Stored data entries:
········

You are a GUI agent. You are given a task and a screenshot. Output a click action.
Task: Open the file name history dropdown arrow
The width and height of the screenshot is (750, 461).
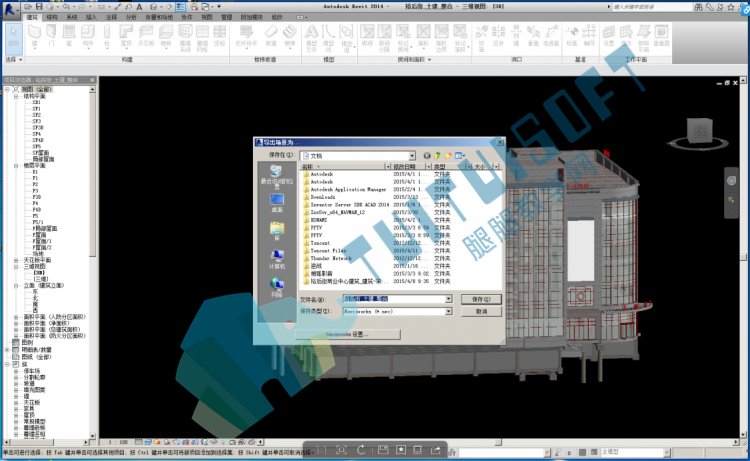coord(448,299)
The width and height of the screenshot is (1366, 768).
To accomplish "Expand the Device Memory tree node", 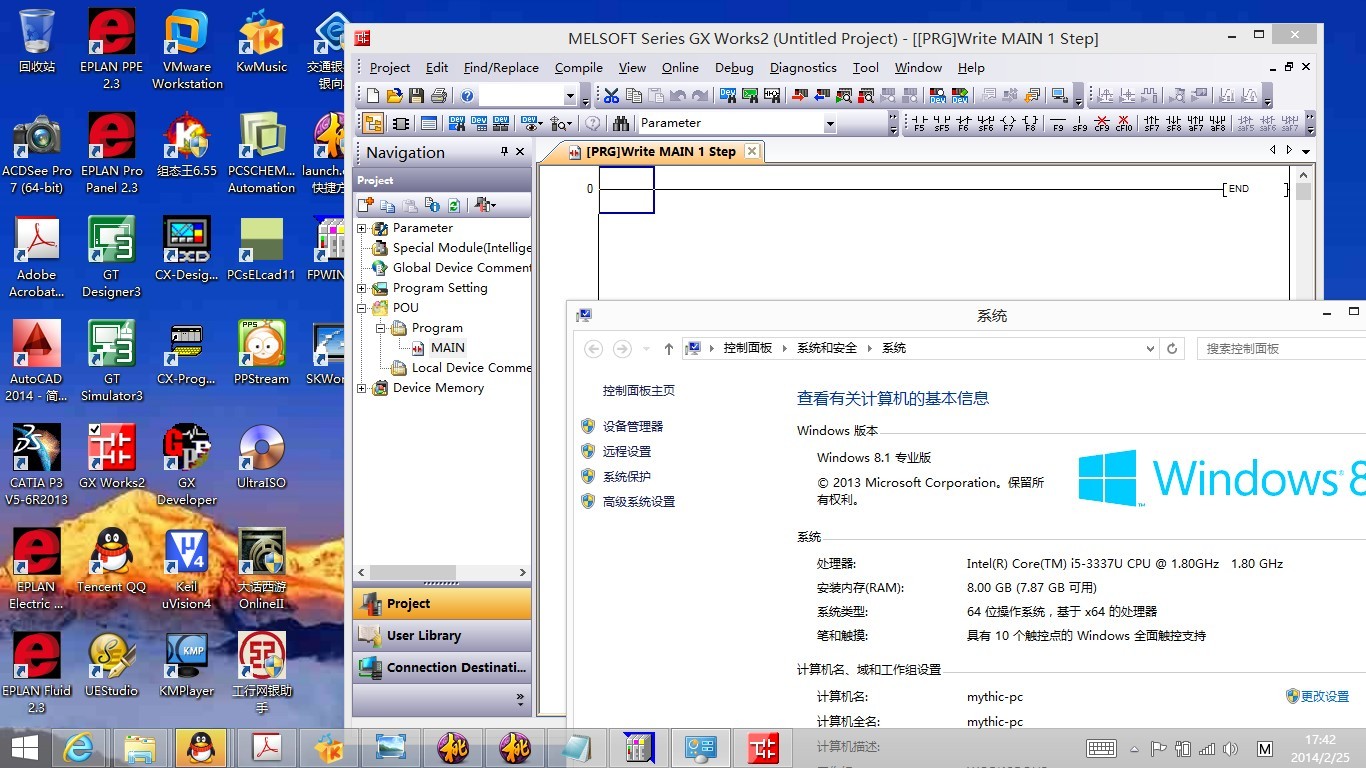I will click(x=362, y=388).
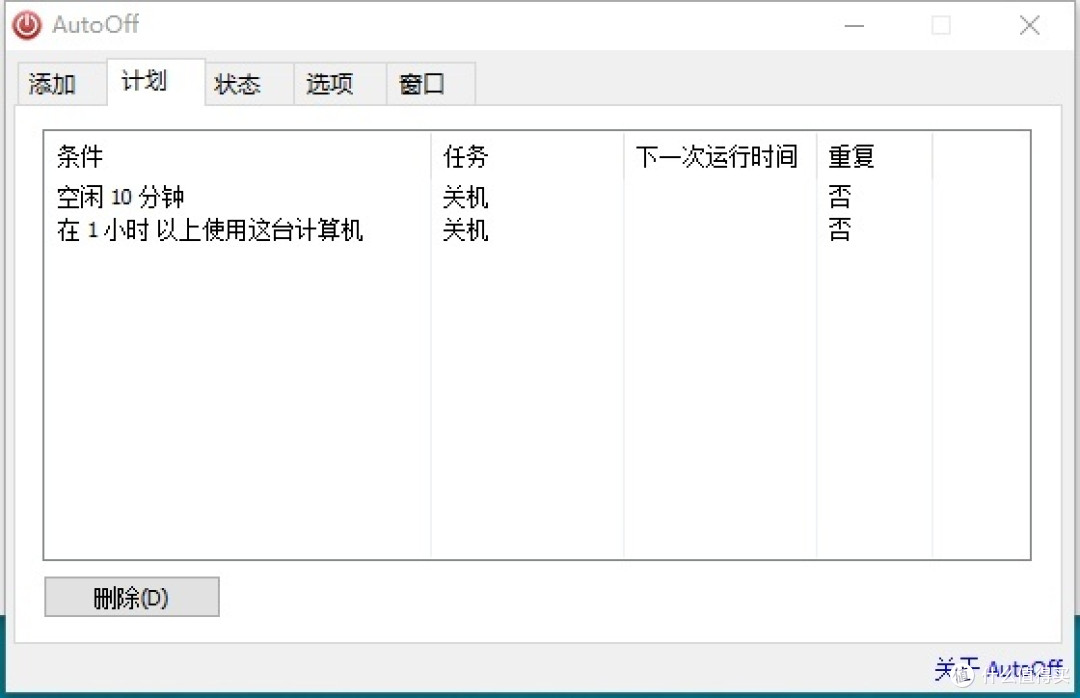Click the AutoOff title bar text

point(96,25)
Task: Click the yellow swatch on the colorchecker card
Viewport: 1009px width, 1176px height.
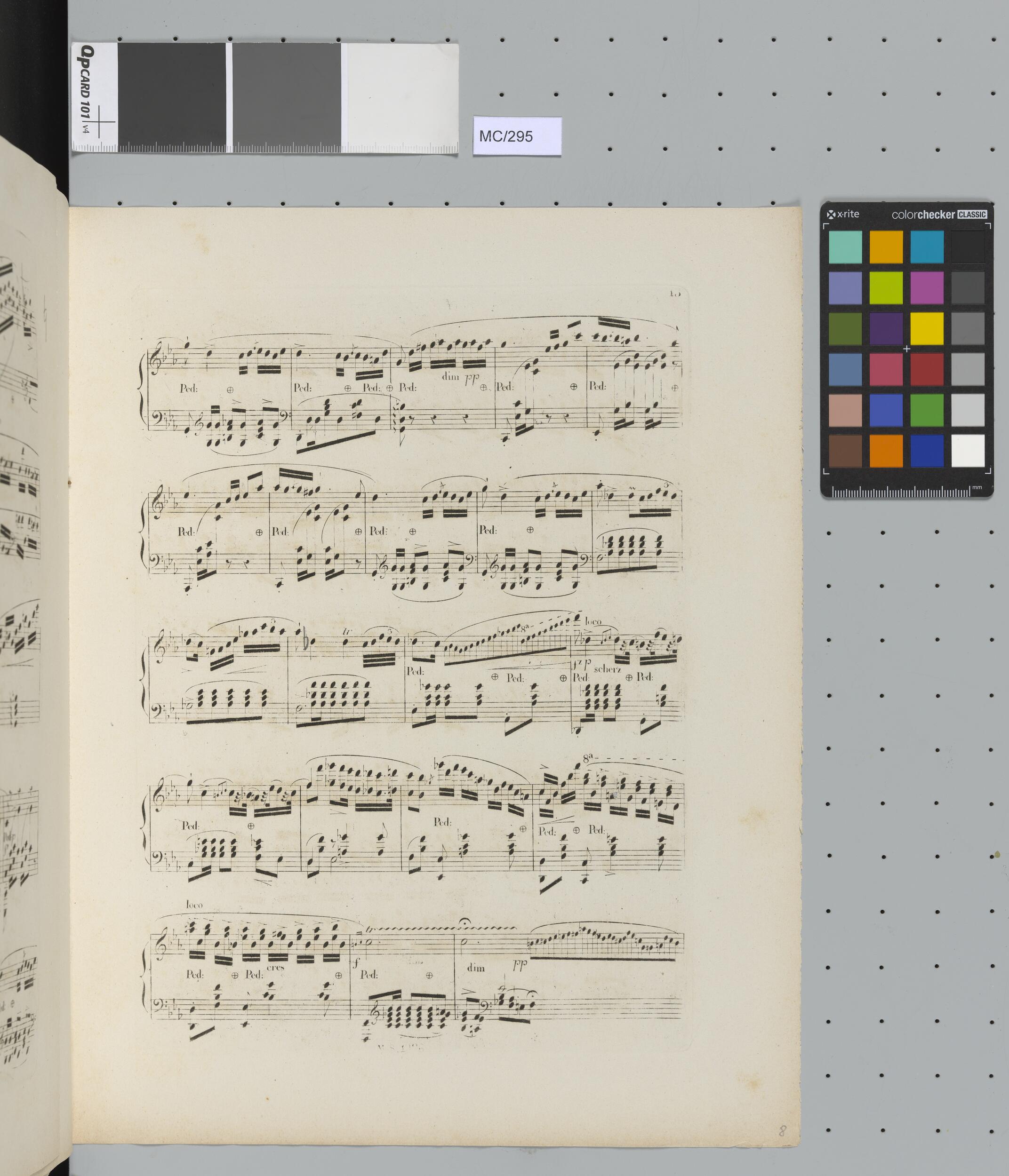Action: coord(927,328)
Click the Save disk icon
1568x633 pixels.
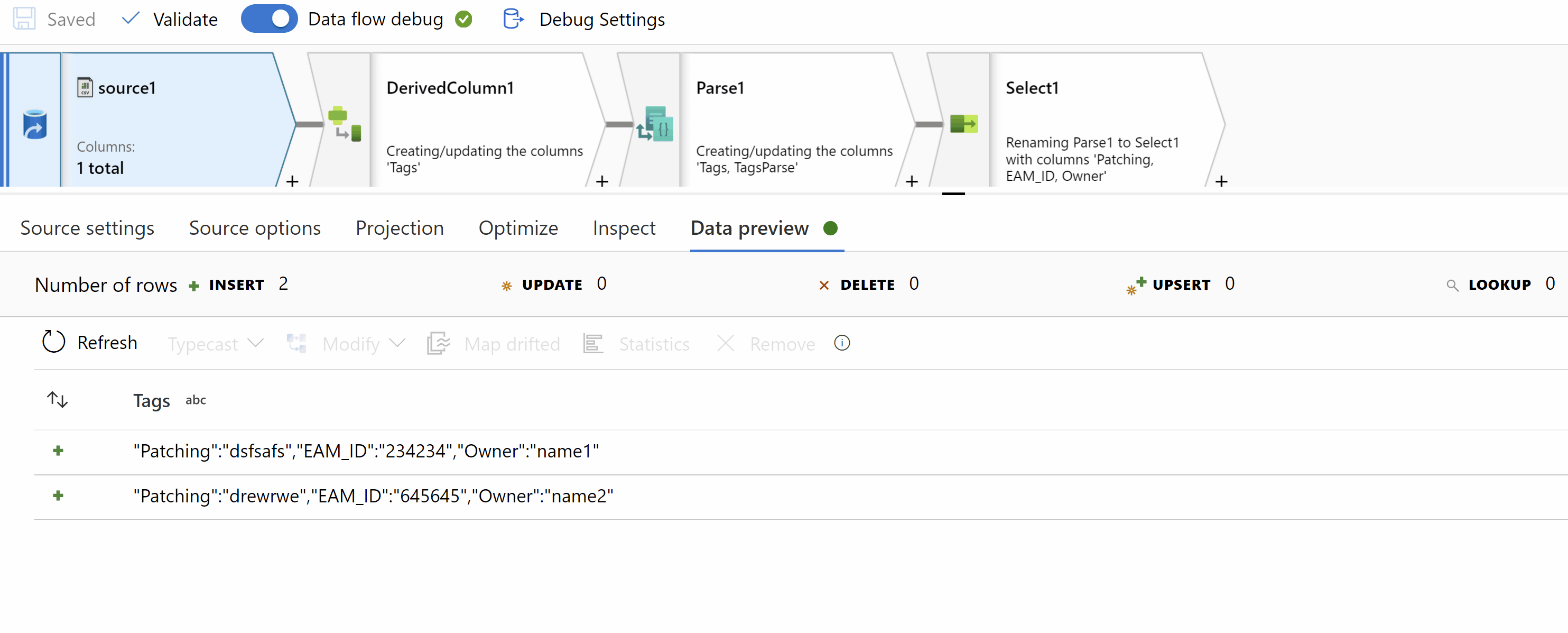24,19
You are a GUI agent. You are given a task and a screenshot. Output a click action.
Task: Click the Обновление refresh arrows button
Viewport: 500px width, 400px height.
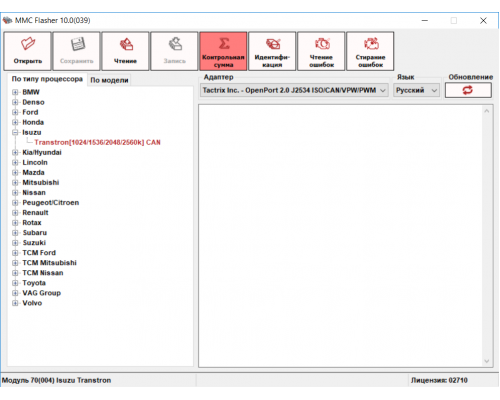coord(468,90)
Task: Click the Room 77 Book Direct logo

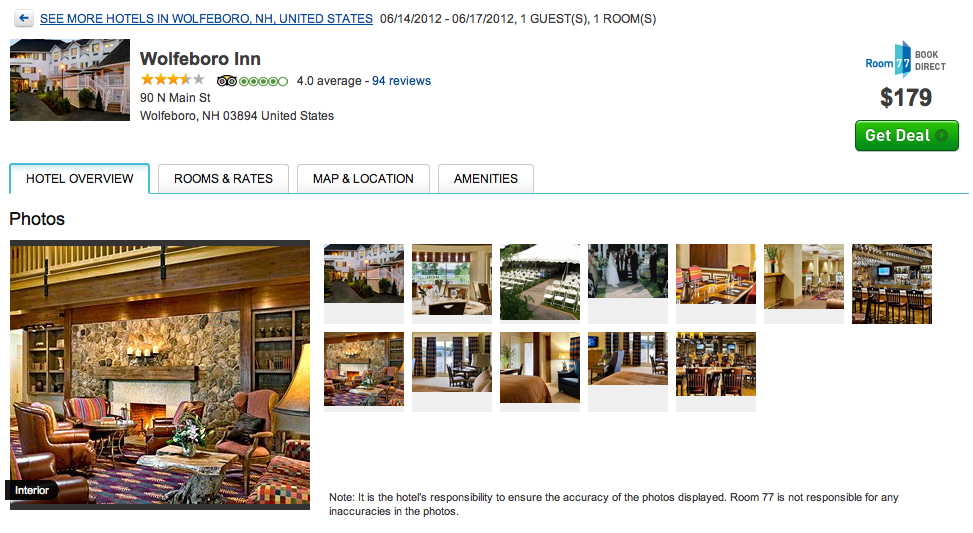Action: pos(905,60)
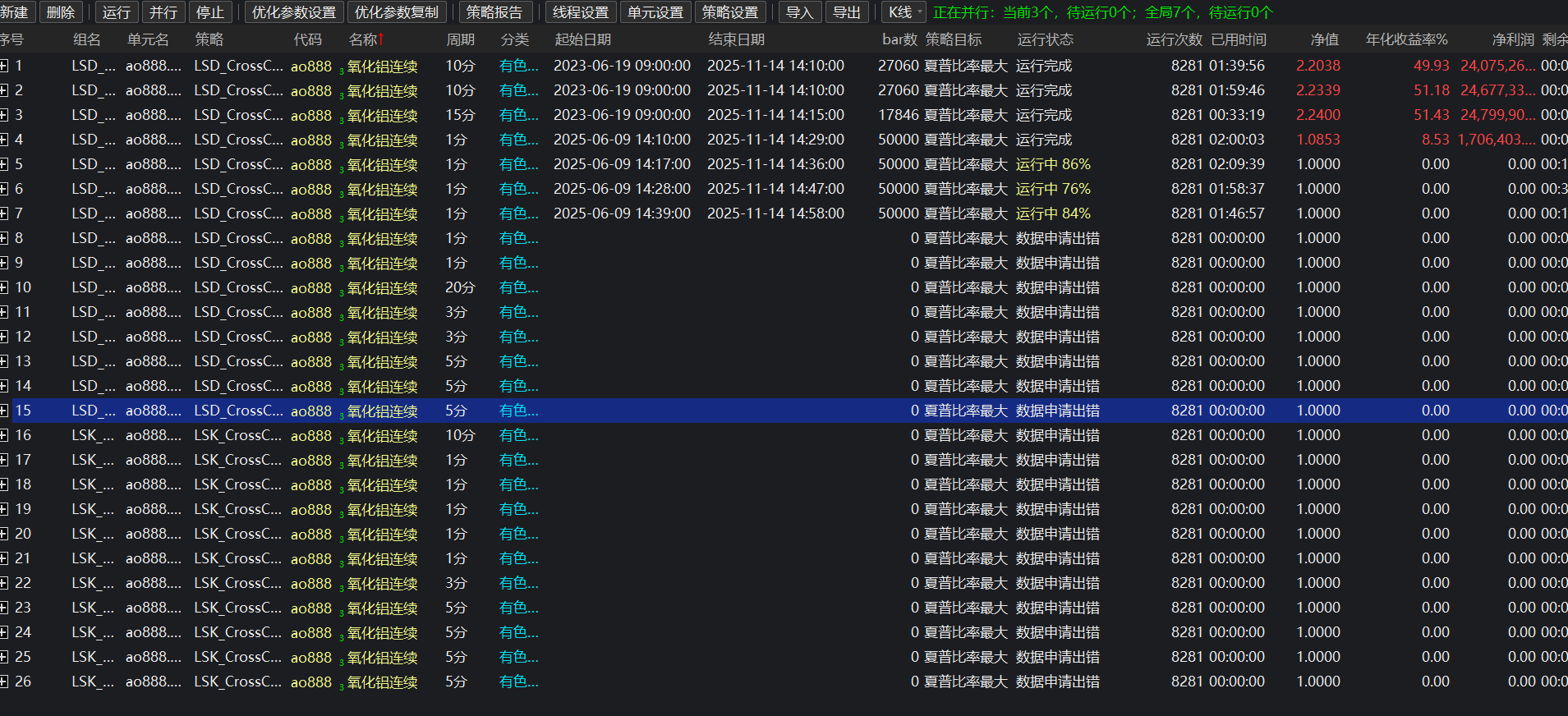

········

=== BRIEF ===
Collect each line from the rows above that contains the word "width".

=== THE OUTPUT ===
The width and height of the screenshot is (750, 461).
The width and height of the screenshot is (1366, 768).
Viewport: 1009px width, 1176px height.
Viewport: 500px width, 400px height.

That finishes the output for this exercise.